More generally, MACs should also start educating home health agencies on properly billing for home health services with visits slightly above the applicable LUPA threshold.
CMS concurred with those recommendations.
Red flags and contradictions
There are multiple red flags and apparent contradictions within OIG’s LUPA report.
On a basic level, the OIG report does not take into consideration CMS’s messaging on LUPAs during the transition to PDGM.
In putting the payment overhaul together, CMS anticipated that home health agencies would do everything possible to “upcode” and avoid LUPAs whenever possible, for instance.
“CMS is almost giving people a license to add visits and code upwards — and that’s not conduct that should be encouraged,” National Association for Home Care & Hospice President William A. Dombi previously told Home Health Care News. “I think the message has been pretty clear to agencies.”
Moreover, a major issue OIG had in its audit was the “homebound requirement” in home health care — or the stipulation that home health patients need to be stuck at home and unable to leave unassisted to be eligible for service. For years, home health insiders viewed that homebound requirement as inherently flawed, hurting patients and providers alike by diminishing access to care.
Maine Senator Susan, a Republican, is among those who have criticized the homebound requirement.

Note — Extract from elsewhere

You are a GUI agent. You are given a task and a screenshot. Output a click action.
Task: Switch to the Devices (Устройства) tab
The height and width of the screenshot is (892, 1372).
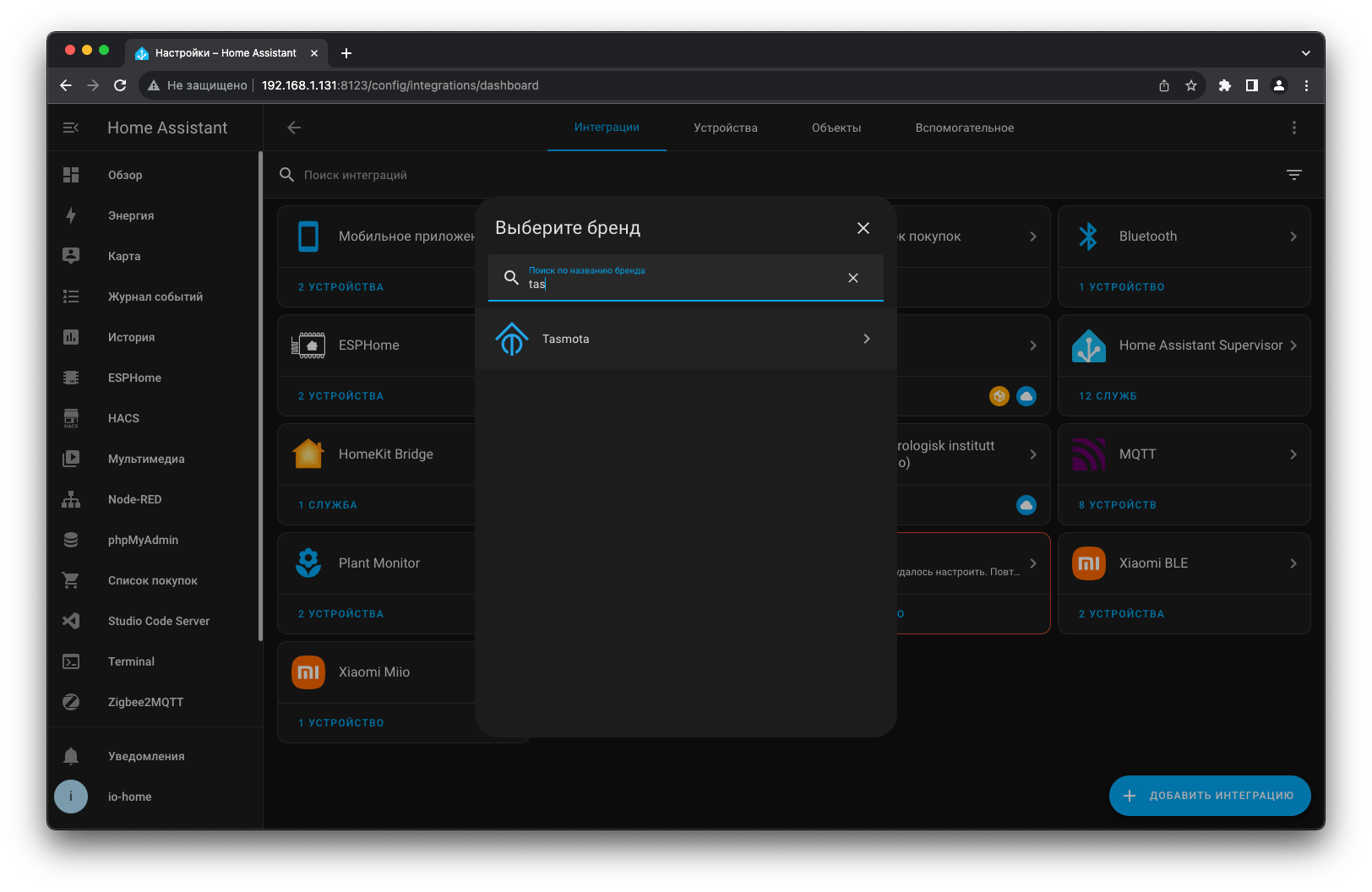pyautogui.click(x=725, y=128)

“Right now under Medicare, the definition of homebound is extremely strict,” Collins told HHCN in March 2019. “It says that the patient cannot leave home without — I believe the phrase is — a considerable and taxing effort. There are other beneficiaries who could benefit from home health care if we did not apply such an onerous restriction.”
CMS loosened Medicare homebound requirements toward the start of the COVID-19 public health emergency.
Lastly, OIG’s report makes no mention of the fact many home health agencies have been financially devastated by skyrocketing LUPA rates since the start of the emergency.
A NAHC survey released in April suggested that more than 67% of all home health agencies have seen their LUPA rates double as a result of the coronavirus.